While no significant evidence of linkage was found for baboon adiponectin protein in the present investigation, results from the genome-wide scan indicate that a QTL influencing mRNA levels maps to an area on baboon chromosome 4p between microsatellite marker loci D6S422 and D6S1718, which is orthologous to the human 6p21 region. This same region has been linked to insulin resistance and type 2 diabetes traits in human studies (Norman et al., 1995; Luo et al., 2001; An et al., 2005). Recently, An et al. (2005) reported QTL in this region for parameters of glucose metabolism in response to exercise training in Whites and Blacks. A study by Norman et al. (1995) identified significant evidence for a QTL influencing variation in percentage of body fat in a sib-pair study in Pima Indians. To our knowledge, this is the first linkage analysis using adiponectin mRNA expression as a quantitative phenotype.

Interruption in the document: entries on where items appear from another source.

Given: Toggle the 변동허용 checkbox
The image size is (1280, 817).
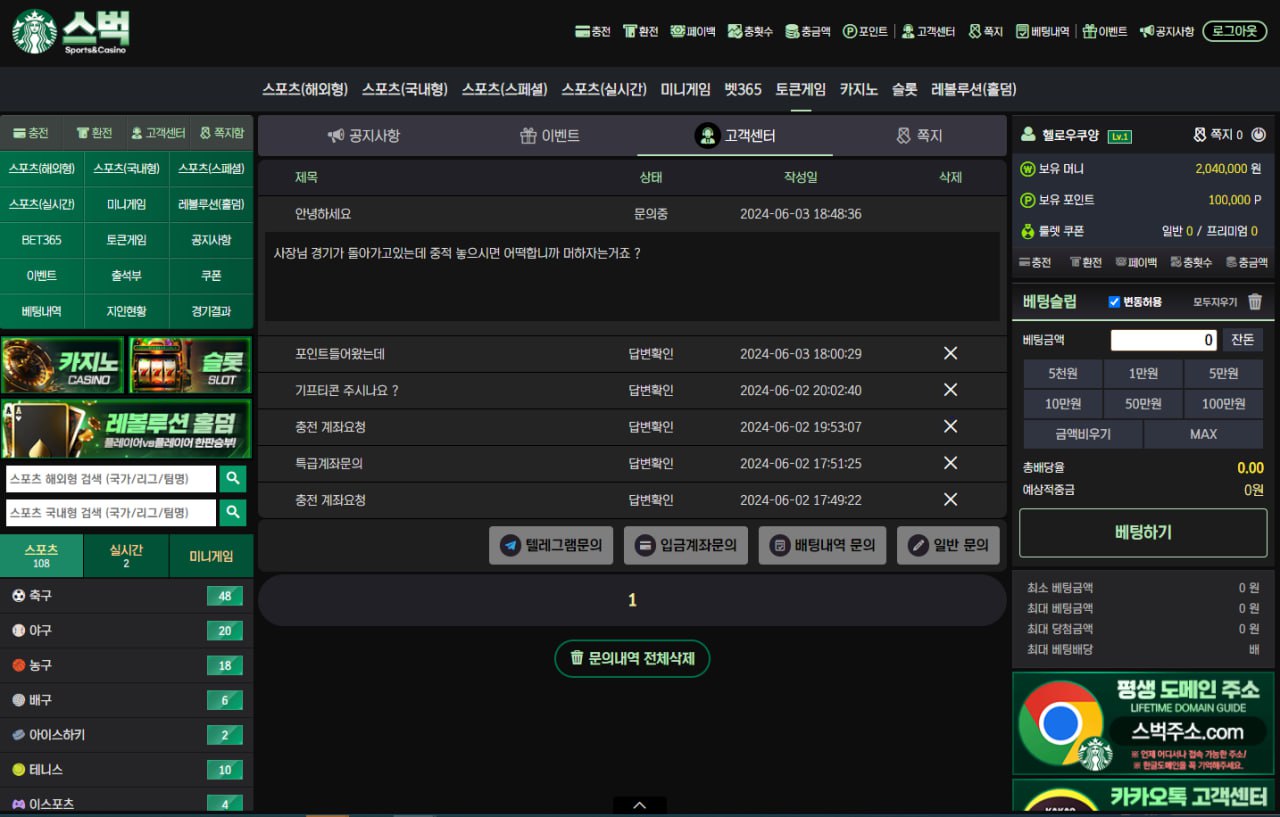Looking at the screenshot, I should (x=1114, y=302).
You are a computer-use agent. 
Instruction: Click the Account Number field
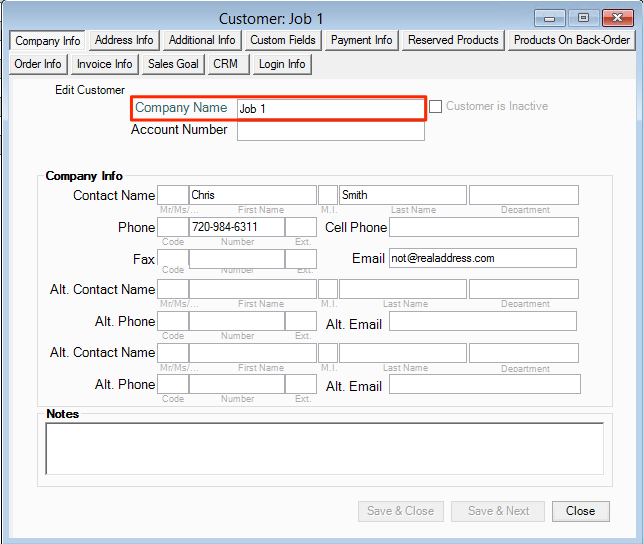coord(330,131)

A positional candidate in this region, based on the human map, is the tumor necrosis factor-α (TNFα, GI: 89161210), which is a well-characterized adipokine associated with obesity-induced insulin resistance, increased adipocyte volume and regulation of the expression of adiponectin (Bruun et al., 2003). There are four human and two rodent studies showing association between genetic variations in tumor necrosis factor-α and adiposity-related phenotypes (body mass index, percentage of body fat, waist circumference) (Hanson et al., 1998). One human study reported an association between the −308G/A single nucleotide polymorphism in the tumor necrosis factor-α gene and expression of adiponectin (Rankinen et al., 2006). Other positional candidates in this chromosomal region include the peroxisome proliferator-activated receptor-δ (PPAR-δ, GI: 89886454) and glucagon-like peptide receptor 1 (GLP1R, GI: 402480).

In summary, the sequence and tissue-specific expression of baboon adiponectin showed a high degree of similarity to human. Our results confirmed a genetic contribution to the variation of adiponectin protein levels in blood and the presence of common genes influencing adiponectin levels, triglycerides and body mass, as observed in human studies. The present study provided novel findings suggesting the existence of genes controlling adiponectin expression and cell volume and other phenotypes related to obesity and insulin resistance. In addition, our investigation identified a new QTL linked to adiponectin mRNA expression. This QTL harbors some positional candidates that have previously been proposed using diabetes-related traits in human studies.